The only person who suggested that was Hawker IIRC and he was being a dope. Of course, Bismarck had no experience when she went into combat so her success if it is partly attributable to crew quality once again points the finger at training and tech. Now that I've reviewed Tulley's page once again I think one factor for
Bismarck shooting better was the rather small optical rangers on the British ships.
*I* said that on that particular day almost any modern BB could eat the UK's lunch if they were up against
Hood and
Prince of Wales. I do not think that is a matter of "crew quality" I think it is a matter of the well known and well established vulnerability of
Hood to plunging fire and to the fact that
Prince of Wales was simply not fit for combat. A 1 turret BB does not adequately represent the capability of the ship class as designed.

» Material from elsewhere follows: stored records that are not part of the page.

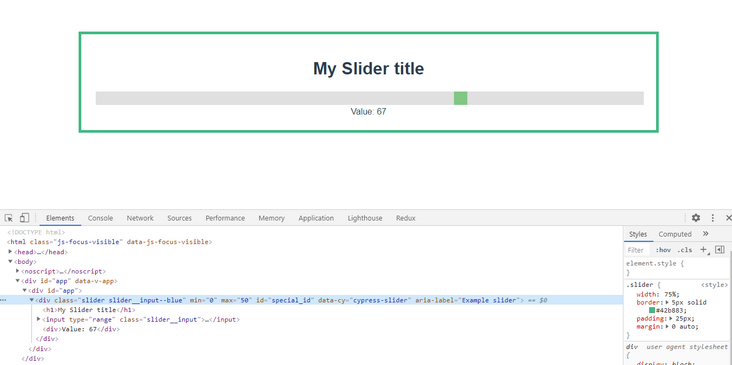Open the Network tab

point(140,218)
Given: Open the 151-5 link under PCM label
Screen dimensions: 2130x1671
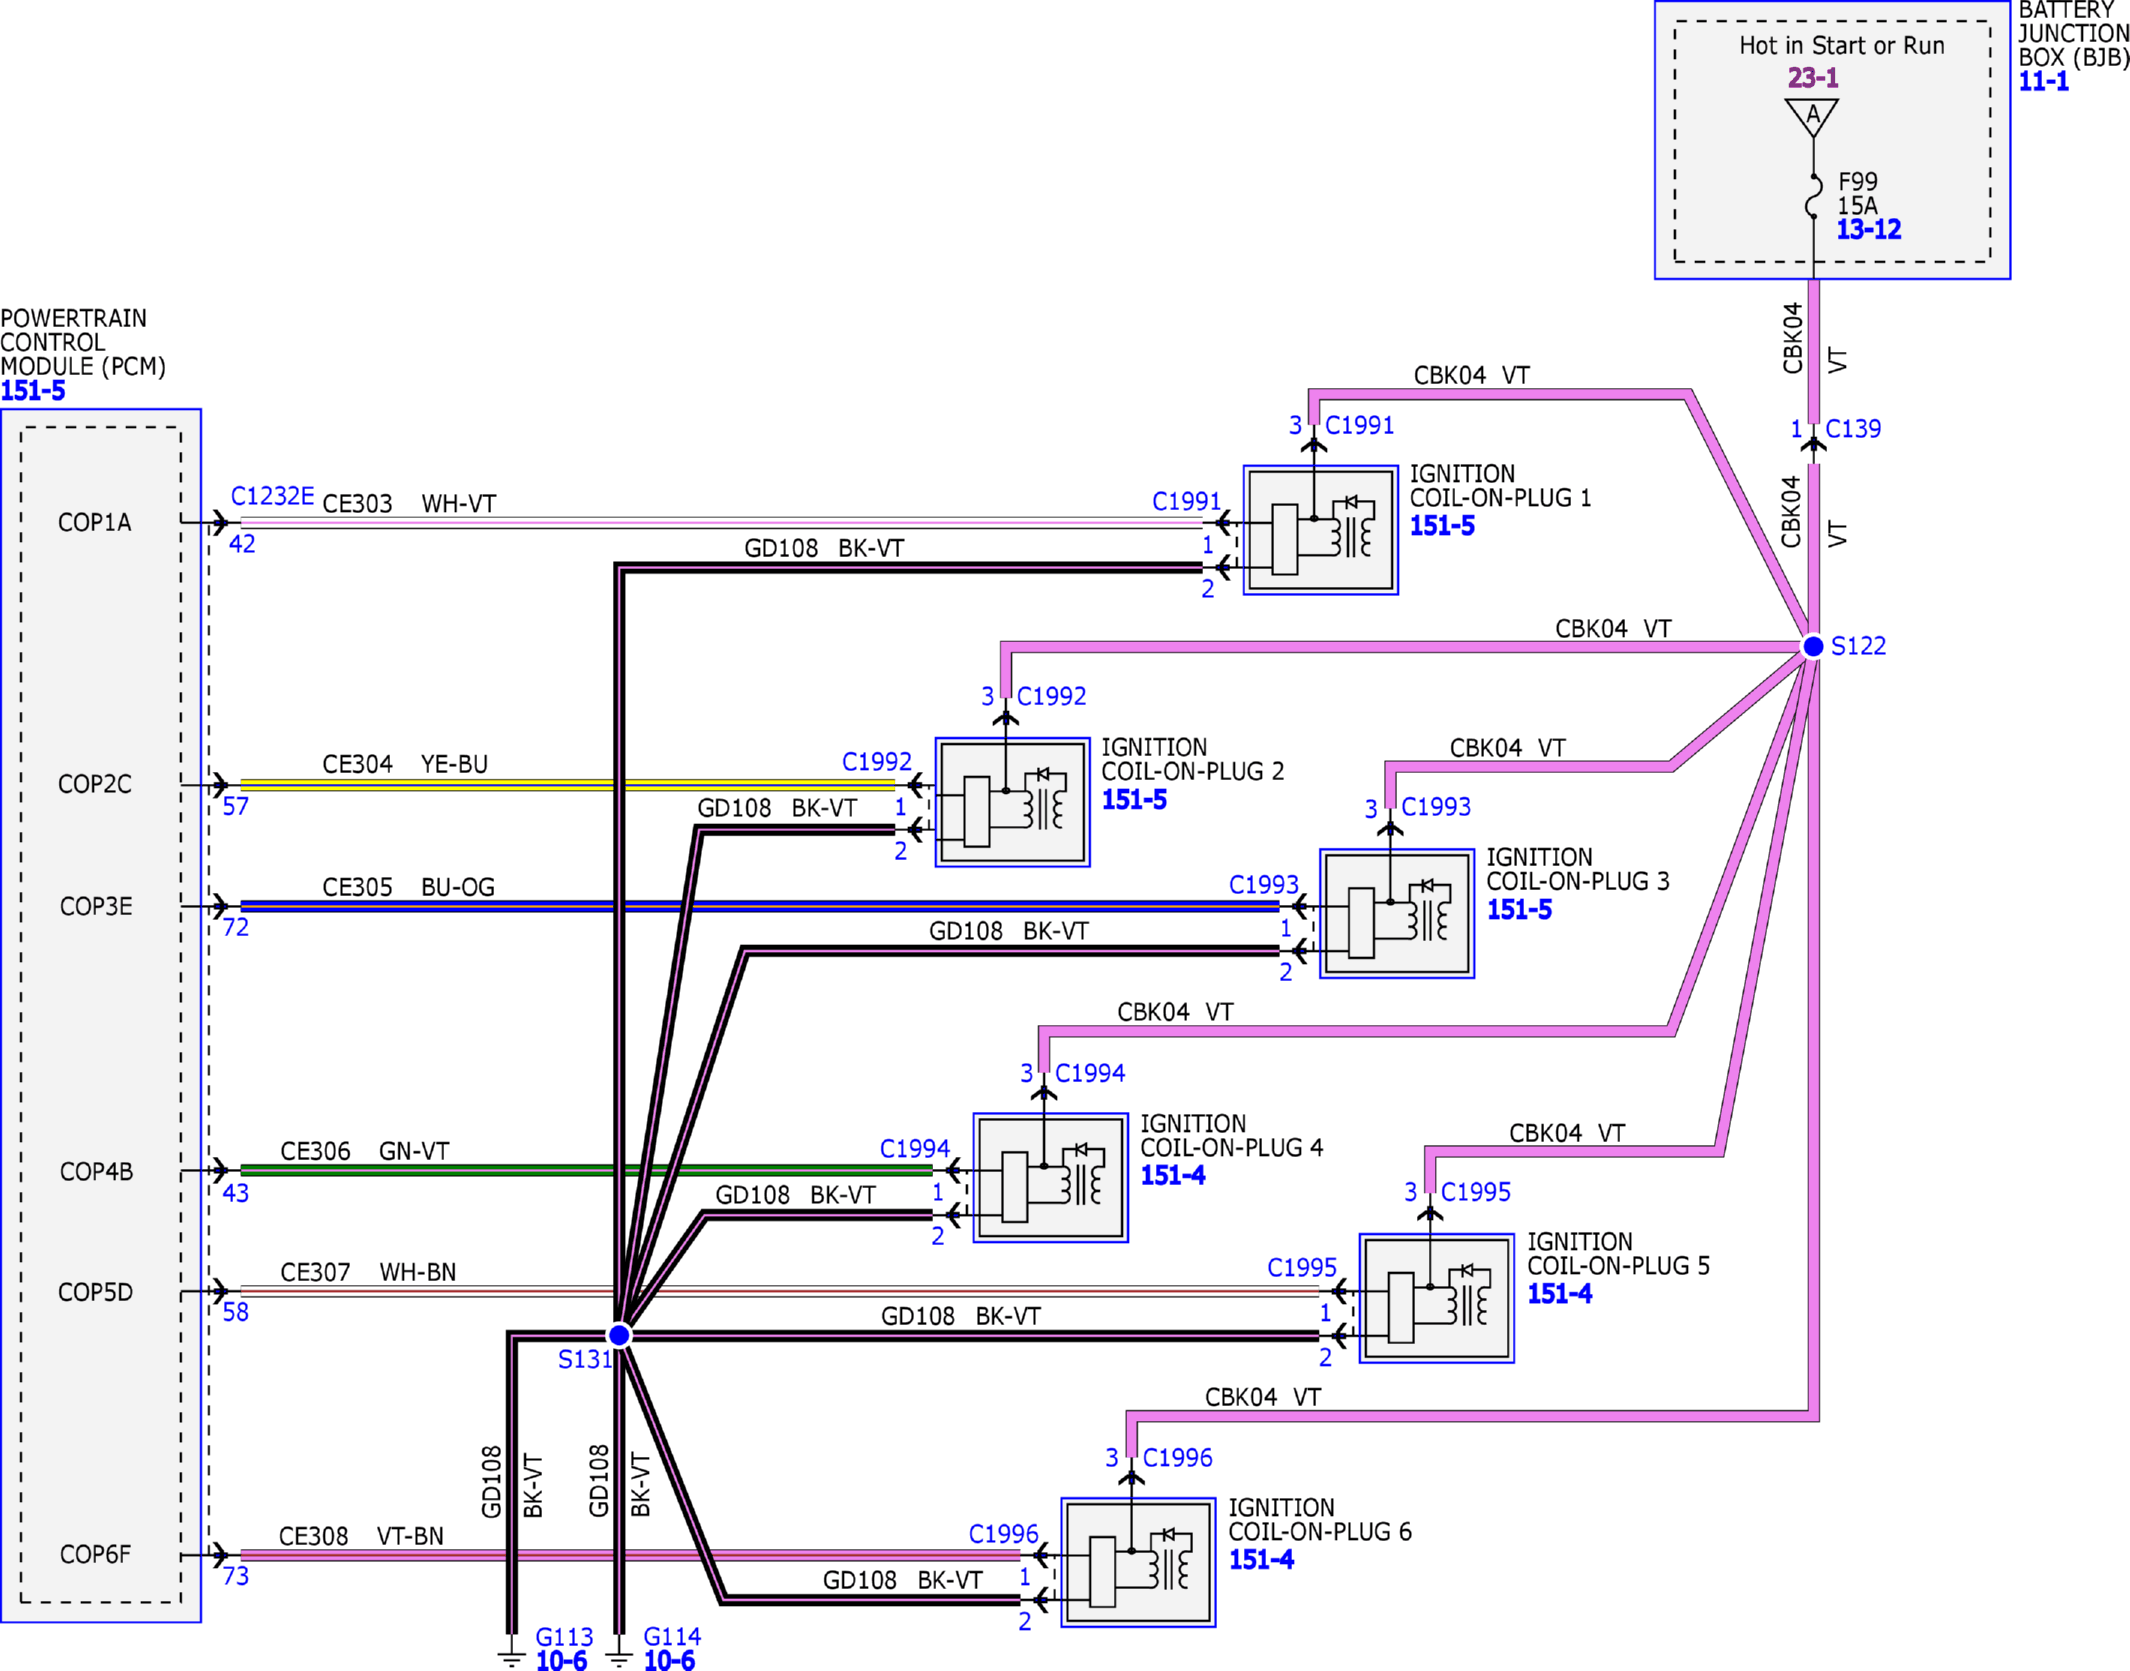Looking at the screenshot, I should point(33,391).
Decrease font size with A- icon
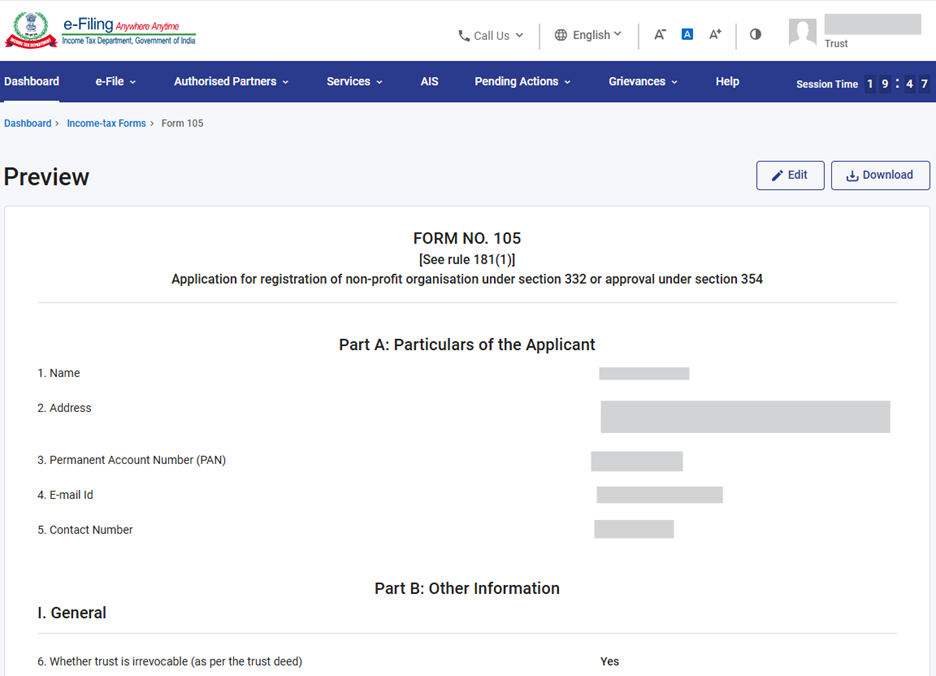The image size is (936, 676). coord(660,35)
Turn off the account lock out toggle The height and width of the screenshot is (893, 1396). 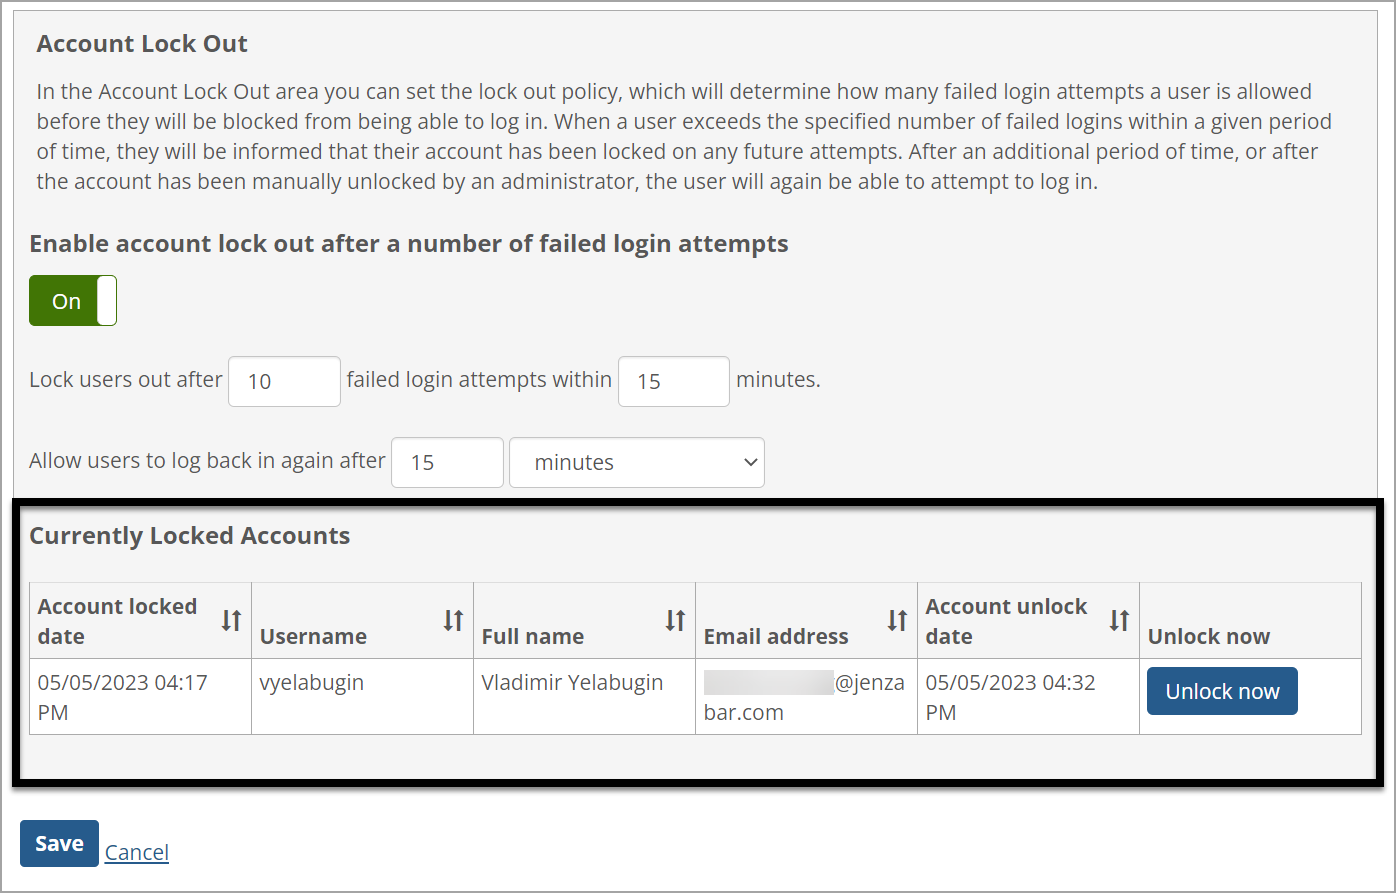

I think the whole thing changes if you put
King George V into the same fight in lieu of
Prince of Wales.
I will note however that the subtantially larger optical ranger on US modern BBs gave them a substantial advantage in training on bearing and the radar on US ships gave the US the same capability as the UK had in range estimation, even in 1941. So it would not surprise me terribly if in a potential encounter between
North Carolina and any other ship the
North Carolina should start hitting first.
The consistent lesson of WW2 that given outstanding technology and a well trained but inexperienced crew a ship (or airplane) could handily defeat a highly trained and battle hardened crew using dated technology. The gaps between Allied and Axis capability simply increased as the war progressed.
In 1941 any given German ship was the equal of any other Allied ship and superior in some ways to UK ships for gunfire accuracy. In 1942 the Allies would consistently have had the edge. In 1944 the equation was so one sided in favor of the Allies that the discussion ceases to be interesting at all.
Show me a fellow who rejects statistical analysis a priori and I'll show you a fellow who has no knowledge of statistics.
Didn't we have this conversation already?